[Position data for elements and text]
◆ ◆ ◆
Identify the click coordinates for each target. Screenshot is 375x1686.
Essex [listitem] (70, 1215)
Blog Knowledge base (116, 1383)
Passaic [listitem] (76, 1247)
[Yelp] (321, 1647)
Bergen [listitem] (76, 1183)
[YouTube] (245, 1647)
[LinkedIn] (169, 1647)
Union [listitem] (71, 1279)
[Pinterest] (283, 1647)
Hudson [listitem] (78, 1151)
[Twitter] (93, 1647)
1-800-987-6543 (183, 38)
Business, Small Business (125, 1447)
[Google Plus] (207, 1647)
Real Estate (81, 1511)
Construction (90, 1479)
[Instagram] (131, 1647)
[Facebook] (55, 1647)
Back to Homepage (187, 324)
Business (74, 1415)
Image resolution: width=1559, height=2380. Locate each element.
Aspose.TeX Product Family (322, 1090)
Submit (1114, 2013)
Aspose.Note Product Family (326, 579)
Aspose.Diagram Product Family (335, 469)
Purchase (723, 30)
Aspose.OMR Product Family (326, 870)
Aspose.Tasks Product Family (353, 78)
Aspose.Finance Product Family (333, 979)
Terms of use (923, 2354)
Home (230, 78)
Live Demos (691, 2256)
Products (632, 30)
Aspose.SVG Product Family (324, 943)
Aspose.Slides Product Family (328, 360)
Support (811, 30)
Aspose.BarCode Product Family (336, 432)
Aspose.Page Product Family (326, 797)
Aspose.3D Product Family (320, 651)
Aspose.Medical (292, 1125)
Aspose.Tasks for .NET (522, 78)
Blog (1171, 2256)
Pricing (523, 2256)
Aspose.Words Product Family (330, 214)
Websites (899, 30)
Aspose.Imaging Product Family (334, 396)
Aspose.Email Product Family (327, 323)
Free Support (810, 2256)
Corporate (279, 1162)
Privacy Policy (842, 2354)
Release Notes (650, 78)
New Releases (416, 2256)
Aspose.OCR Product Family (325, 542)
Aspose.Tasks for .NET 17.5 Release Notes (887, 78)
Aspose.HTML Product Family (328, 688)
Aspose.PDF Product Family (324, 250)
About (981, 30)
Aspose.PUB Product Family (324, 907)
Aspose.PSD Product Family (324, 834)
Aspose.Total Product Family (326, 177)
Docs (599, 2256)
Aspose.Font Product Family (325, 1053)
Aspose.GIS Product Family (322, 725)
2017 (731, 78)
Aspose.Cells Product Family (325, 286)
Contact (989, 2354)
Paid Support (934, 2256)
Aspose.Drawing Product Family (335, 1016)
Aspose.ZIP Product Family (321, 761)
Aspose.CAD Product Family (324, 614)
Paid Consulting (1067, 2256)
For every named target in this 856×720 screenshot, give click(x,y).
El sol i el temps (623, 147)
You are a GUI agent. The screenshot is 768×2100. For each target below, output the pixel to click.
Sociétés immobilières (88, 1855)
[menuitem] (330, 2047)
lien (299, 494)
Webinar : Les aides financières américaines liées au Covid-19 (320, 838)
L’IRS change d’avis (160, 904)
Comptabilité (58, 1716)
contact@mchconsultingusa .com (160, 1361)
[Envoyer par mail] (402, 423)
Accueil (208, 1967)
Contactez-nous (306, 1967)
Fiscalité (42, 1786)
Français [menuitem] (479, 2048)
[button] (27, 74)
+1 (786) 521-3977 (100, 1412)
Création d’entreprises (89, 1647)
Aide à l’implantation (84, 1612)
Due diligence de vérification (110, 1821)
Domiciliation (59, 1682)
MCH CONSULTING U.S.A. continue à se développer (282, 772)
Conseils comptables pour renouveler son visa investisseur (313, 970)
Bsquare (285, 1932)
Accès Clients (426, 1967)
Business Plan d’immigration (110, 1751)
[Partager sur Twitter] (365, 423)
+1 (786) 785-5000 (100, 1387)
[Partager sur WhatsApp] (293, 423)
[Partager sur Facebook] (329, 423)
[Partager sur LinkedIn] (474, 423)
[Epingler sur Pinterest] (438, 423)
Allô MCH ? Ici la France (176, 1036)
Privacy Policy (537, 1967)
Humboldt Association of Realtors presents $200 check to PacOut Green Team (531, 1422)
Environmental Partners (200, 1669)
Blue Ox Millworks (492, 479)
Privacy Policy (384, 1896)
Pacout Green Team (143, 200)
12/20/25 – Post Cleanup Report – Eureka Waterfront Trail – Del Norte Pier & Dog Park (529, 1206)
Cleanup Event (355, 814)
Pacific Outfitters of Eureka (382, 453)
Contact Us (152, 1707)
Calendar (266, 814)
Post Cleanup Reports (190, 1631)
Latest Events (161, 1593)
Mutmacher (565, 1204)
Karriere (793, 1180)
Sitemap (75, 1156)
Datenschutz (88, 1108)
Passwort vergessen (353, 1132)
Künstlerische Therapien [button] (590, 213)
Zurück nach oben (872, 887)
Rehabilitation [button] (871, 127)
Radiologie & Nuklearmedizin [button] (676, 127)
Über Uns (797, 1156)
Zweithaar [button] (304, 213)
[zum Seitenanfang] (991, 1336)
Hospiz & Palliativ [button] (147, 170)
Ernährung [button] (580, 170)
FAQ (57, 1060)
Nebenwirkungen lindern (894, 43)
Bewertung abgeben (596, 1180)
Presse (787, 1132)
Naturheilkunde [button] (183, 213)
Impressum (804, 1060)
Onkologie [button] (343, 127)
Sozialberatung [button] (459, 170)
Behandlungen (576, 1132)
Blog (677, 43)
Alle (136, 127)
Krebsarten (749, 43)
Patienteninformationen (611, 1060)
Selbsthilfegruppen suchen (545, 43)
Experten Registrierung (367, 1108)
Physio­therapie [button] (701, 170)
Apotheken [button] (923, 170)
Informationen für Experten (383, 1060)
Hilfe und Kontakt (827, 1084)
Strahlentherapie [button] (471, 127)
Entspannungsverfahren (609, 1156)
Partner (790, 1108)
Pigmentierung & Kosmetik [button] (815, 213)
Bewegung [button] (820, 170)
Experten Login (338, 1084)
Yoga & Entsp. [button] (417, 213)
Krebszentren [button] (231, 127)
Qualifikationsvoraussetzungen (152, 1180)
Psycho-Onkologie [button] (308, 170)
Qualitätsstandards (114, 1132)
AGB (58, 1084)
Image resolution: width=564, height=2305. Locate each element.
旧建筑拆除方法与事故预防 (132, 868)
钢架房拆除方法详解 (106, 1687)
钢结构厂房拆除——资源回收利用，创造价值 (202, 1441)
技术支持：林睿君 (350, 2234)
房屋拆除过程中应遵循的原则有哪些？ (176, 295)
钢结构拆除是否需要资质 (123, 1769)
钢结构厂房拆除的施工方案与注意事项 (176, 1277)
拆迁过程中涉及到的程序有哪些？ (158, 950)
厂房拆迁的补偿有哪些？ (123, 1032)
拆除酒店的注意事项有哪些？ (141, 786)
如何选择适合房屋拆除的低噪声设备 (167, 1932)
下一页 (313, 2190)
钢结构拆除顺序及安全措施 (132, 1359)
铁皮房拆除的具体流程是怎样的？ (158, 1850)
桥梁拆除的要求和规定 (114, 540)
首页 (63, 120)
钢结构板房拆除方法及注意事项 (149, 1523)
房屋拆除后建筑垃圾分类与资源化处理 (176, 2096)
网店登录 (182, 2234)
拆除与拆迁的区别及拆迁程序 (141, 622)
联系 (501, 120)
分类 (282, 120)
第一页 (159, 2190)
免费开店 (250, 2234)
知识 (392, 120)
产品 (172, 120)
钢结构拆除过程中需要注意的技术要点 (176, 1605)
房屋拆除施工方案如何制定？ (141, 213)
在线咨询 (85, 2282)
◆ ◆ ◆
# WHAT TO WORK ON
Convert the stretch of records from the line containing "1-800-987-6543 (183, 38)" through the line containing "Terms of use (923, 2354)", both lines included, into a numbered list with any blank lines omitted.

# SOLUTION FOR THIS TASK
1. 1-800-987-6543 (183, 38)
2. Business, Small Business (125, 1447)
3. [Google Plus] (207, 1647)
4. Real Estate (81, 1511)
5. Construction (90, 1479)
6. [Instagram] (131, 1647)
7. [Facebook] (55, 1647)
8. Back to Homepage (187, 324)
9. Business (74, 1415)
10. Image resolution: width=1559, height=2380. Locate each element.
11. Aspose.TeX Product Family (322, 1090)
12. Submit (1114, 2013)
13. Aspose.Note Product Family (326, 579)
14. Aspose.Diagram Product Family (335, 469)
15. Purchase (723, 30)
16. Aspose.OMR Product Family (326, 870)
17. Aspose.Tasks Product Family (353, 78)
18. Aspose.Finance Product Family (333, 979)
19. Terms of use (923, 2354)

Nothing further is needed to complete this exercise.